Delivery of miR‐21 in MSC‐exosomes inhibited NPC apoptosis by targeting PTEN through PI3K‐Akt pathway. (A) The mRNA expression of MDM2 and PTEN in NPCs was detected using qRT‐PCR. PTEN expression was significantly increased following TNF‐α treatment (n = 3; **P < 0.01 by Mann–Whitney U‐test). (B) Western blot analysed PTEN protein levels in NPCs after TNF‐α treatment. (C) 3′‐UTR region of human PTEN mRNA was found to harbour a binding site for hsa‐miR‐21. (D) Luciferase reporter assay found that agomir‐21 exclusively decreased luciferase activity of the wild‐type reporter plasmids (n = 3; **P < 0.01 by anova test). Fluorescence intensity of firefly and Renilla was (3.80 ± 0.24) × 10⁵ and(7.20 ± 0.83) × 10⁶, respectively, for agomir‐21 cotransfection, and (1.08 ± 0.09) × 10⁶ and(9.48 ± 0.44) × 10⁶, respectively, for agomir‐NC cotransfection. (E) Western blot showed that the agomir‐21 significantly reduced while the antagomir‐21 increased the expression levels of PTEN protein compared with the control in TNF‐α‐treated NPCs. (F) Western blot showed that MSC‐exosomes (Exo) lowered PTEN protein levels in TNF‐α‐treated NPCs. (G) Western blot showed that miR‐21‐deficient MSC‐exosomes lost the ability of MSC‐exosomes to suppress PTEN expression. (H) Western blot showed that PTEN‐siRNA (PTEN si) remarkably increased expression of phospho‐Akt and Bcl‐2, and decreased expression of Bad, Bax and cleaved caspase‐3. (I) Effect of PTEN‐siRNA on TNF‐α induced NPC apoptosis was evaluated using flow cytometry analysis.
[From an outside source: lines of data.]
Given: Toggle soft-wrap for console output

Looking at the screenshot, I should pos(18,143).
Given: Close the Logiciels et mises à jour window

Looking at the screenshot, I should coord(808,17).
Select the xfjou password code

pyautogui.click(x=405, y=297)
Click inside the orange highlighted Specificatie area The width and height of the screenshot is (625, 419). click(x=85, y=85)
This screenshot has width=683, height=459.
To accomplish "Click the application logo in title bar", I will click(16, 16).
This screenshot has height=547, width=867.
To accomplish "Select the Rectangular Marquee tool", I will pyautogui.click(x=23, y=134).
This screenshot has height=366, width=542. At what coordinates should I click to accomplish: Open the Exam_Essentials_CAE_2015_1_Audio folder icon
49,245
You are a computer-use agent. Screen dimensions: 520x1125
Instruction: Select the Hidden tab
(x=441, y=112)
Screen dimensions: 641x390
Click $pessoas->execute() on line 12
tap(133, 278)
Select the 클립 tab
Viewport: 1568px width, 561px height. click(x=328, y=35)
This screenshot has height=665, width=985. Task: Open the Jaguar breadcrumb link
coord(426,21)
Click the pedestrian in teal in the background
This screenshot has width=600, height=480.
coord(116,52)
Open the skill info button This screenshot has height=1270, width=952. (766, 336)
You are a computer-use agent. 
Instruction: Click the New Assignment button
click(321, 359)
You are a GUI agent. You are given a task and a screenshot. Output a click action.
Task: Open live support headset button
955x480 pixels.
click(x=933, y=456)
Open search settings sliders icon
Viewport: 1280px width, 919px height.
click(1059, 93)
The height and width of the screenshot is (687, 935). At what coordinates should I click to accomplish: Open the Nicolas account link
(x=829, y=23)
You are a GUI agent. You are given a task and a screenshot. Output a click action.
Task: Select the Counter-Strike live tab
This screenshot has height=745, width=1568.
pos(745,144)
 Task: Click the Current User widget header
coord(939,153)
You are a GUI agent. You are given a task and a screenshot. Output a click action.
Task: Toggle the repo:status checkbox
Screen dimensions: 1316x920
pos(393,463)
Representative dot plots of cell apoptosis were shown. (J) PTEN‐siRNA significantly decreased the percentage of the apoptotic cells compared with the control (6.7% ± 1.5% versus 11.3% ± 1.9%; **P < 0.01 by Kruskal–Wallis test). (K) Western blot showed that the PI3K inhibitor (LY294002) markedly decreased phospho‐Akt protein expression.

Figure 6

Intradiscal injection of MSC‐exosomes alleviated the NPC apoptosis and IVD degeneration in a rat model. (A) A flow diagram of the experiments in vivo. (B) Radiographs of the indicated groups were obtained 9 weeks after needle puncture. Co6/7, Co8/9 and Co10/11 were punctured with Co7/8 and Co9/10 left intact. (C) Changes in disc height index (DHI) of the indicated groups after needle puncture. The DHI was measured at week 0, 1, 5, 9 time point. A significant decrease of the %DHI was observed in all puncture groups at 1 week after surgery (P < 0.01by t test). At each time point after puncture, a significant decrease of %DHI was noted in all puncture groups compared with the negative control group (P < 0.01 by Kruskal–Wallis test). No significant difference was found in the %DHI between all puncture groups. (D) MRIs of the indicated groups were obtained 9 weeks after needle puncture. Co6/7, Co8/9 and Co10/11 were punctured with Co7/8 and Co9/10 left intact. (E) The change of MRI grade in the indicated groups at 9 weeks after needle puncture. The degree of disc degeneration by MRI grade was significantly lower in the MSC‐exosomes group than in the non‐injection group (**P < 0.01 by Kruskal–Wallis test). (F) qRT‐PCR showed that the decreased levels of miR‐21 in the punctured IVDs were rescued by the injection of MSC‐exosomes but not fibroblast‐exosomes (**P < 0.01 by Kruskal–Wallis test). (G) TUNEL staining of IVDs in the indicated groups at 9 weeks after needle puncture. Blue fluorescence (DAPI) indicating total cells; Green fluorescence (FITC) indicating TUNEL‐positive cells. Scale bar = 150 μm (H) A significant decrease in the apoptosis rate was noted in the MSC‐exosomes group compared with the non‐injection group (**P < 0.01 by Kruskal–Wallis test). (I) Western blot analysed the levels of caspase‐3 and cleaved caspase‐3 in the IVDs in the indicated groups at 9 weeks after needle puncture. (J) HE staining of IVDs in the indicated groups at 9 weeks after needle puncture. (magnification ×40). (K) A significant decrease in the degeneration grade was noted in the MSC‐exosomes group compared with the non‐injection group (** P < 0.01 by Kruskal–Wallis test).

Figure 7

Schematic of our working hypothesis. MSC‐derived exosomes prevent NPCs from TNF‐α‐induced apoptotic process via miR‐21 contained in exosomes. Exosomal miR‐21 restrains PTEN and thus activates PI3K/Akt pathway in apoptotic NPCs.